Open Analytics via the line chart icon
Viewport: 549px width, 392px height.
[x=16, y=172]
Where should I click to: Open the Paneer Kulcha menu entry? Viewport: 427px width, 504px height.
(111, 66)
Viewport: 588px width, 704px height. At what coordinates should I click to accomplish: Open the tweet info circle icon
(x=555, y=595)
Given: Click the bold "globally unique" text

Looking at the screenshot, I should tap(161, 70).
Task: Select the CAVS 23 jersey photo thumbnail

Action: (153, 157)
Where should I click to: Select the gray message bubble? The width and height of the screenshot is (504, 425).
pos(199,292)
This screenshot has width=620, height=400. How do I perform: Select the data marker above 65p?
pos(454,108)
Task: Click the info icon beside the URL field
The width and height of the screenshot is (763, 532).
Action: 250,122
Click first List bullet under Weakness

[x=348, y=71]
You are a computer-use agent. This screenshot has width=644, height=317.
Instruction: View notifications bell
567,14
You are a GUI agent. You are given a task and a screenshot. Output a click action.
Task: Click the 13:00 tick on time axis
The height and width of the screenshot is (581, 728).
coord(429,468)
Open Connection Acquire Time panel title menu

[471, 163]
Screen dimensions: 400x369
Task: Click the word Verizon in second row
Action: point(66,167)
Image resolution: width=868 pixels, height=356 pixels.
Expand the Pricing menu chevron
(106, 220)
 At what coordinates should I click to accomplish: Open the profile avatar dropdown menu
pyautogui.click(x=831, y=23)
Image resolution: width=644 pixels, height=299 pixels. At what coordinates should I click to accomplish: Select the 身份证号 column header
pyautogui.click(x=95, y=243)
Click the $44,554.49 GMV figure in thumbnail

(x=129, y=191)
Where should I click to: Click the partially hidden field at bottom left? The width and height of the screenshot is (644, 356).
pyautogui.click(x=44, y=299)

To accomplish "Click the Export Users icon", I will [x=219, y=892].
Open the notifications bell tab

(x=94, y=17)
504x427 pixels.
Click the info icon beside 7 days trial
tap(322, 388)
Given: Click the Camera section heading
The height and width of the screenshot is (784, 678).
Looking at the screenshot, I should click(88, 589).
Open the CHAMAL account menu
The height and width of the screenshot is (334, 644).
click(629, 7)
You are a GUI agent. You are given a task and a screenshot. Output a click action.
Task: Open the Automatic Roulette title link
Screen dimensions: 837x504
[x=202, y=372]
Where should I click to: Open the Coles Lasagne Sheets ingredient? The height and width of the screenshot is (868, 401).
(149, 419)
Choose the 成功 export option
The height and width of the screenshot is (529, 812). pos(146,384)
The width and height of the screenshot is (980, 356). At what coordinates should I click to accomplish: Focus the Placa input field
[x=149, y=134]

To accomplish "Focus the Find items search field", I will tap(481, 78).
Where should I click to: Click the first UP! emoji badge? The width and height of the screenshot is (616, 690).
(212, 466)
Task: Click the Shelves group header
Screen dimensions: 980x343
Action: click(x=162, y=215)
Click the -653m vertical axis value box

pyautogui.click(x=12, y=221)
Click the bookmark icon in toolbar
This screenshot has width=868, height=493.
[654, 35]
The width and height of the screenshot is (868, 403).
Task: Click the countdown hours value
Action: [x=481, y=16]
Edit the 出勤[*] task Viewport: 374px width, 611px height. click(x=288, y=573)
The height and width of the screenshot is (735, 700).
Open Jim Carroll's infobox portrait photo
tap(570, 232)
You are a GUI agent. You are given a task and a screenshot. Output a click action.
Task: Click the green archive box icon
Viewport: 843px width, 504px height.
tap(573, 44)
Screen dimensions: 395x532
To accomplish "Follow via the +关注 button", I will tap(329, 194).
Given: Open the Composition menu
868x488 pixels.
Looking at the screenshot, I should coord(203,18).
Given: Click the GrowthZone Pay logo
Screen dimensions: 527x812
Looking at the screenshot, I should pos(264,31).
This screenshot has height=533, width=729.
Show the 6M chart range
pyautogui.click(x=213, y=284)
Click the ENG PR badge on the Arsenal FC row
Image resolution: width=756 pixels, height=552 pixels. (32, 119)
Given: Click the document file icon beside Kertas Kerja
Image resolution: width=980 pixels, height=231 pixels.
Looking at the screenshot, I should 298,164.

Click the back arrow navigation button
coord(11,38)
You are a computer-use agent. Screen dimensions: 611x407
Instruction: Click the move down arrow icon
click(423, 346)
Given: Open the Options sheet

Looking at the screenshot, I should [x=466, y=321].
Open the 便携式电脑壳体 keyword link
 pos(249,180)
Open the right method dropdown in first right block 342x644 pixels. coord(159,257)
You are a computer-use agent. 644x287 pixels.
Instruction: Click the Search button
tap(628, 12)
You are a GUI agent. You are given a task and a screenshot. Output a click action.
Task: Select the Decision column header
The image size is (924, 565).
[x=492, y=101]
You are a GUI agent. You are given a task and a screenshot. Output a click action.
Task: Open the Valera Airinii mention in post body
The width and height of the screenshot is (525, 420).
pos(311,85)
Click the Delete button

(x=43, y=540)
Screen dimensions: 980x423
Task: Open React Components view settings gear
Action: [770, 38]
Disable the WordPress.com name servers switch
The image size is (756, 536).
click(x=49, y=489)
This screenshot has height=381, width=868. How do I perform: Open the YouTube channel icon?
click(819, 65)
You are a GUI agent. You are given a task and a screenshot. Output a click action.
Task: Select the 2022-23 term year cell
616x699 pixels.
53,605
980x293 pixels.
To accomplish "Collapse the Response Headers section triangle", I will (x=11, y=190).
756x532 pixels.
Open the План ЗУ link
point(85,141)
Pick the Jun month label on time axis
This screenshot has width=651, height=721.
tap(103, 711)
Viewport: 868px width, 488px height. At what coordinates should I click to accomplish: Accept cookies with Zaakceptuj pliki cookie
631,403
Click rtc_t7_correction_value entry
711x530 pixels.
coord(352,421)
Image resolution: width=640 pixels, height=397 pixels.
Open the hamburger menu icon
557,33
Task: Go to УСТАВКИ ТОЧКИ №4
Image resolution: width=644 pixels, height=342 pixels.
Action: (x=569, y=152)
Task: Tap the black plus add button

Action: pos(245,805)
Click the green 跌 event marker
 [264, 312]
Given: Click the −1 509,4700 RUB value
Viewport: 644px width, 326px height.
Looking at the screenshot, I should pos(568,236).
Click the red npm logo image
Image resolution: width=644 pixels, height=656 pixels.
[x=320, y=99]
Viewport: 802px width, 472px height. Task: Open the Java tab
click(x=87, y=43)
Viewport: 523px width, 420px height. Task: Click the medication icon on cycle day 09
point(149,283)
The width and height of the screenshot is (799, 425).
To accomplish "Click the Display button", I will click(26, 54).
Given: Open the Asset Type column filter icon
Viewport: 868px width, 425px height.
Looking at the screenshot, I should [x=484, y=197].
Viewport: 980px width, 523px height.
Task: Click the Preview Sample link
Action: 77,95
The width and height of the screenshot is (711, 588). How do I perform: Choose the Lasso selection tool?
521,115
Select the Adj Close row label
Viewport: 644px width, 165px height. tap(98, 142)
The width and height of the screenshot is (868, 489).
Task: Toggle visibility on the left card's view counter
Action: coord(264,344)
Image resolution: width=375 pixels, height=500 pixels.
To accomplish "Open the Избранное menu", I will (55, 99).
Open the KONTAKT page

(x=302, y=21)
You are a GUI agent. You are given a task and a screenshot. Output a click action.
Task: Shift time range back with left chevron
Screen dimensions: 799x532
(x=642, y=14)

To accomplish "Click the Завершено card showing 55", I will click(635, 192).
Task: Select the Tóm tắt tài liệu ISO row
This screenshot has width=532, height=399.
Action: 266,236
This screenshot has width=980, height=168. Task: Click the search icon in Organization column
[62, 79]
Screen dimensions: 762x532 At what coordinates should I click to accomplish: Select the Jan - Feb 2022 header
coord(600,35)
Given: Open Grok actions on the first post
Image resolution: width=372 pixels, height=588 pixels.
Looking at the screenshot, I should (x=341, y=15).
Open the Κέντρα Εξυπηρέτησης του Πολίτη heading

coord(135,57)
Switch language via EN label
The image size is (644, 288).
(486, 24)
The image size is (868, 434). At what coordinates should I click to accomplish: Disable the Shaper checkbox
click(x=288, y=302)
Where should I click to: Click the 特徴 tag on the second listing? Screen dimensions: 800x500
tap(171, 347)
☆ ☆ ☆
Among the lines above, find the one with "The width and height of the screenshot is (980, 356)." and the one with "This screenshot has height=533, width=729.". Quote both and everything between them, exactly.

The width and height of the screenshot is (980, 356). At what coordinates should I click to accomplish: Focus the Placa input field
[x=149, y=134]

To accomplish "Focus the Find items search field", I will tap(481, 78).
Where should I click to: Click the first UP! emoji badge? The width and height of the screenshot is (616, 690).
(212, 466)
Task: Click the Shelves group header
Screen dimensions: 980x343
Action: click(x=162, y=215)
Click the -653m vertical axis value box

pyautogui.click(x=12, y=221)
Click the bookmark icon in toolbar
This screenshot has width=868, height=493.
[654, 35]
The width and height of the screenshot is (868, 403).
Task: Click the countdown hours value
Action: [x=481, y=16]
Edit the 出勤[*] task Viewport: 374px width, 611px height. click(x=288, y=573)
The height and width of the screenshot is (735, 700).
Open Jim Carroll's infobox portrait photo
tap(570, 232)
You are a GUI agent. You are given a task and a screenshot. Output a click action.
Task: Click the green archive box icon
Viewport: 843px width, 504px height.
tap(573, 44)
Screen dimensions: 395x532
To accomplish "Follow via the +关注 button", I will tap(329, 194).
Given: Open the Composition menu
868x488 pixels.
Looking at the screenshot, I should coord(203,18).
Given: Click the GrowthZone Pay logo
Screen dimensions: 527x812
Looking at the screenshot, I should pos(264,31).
This screenshot has height=533, width=729.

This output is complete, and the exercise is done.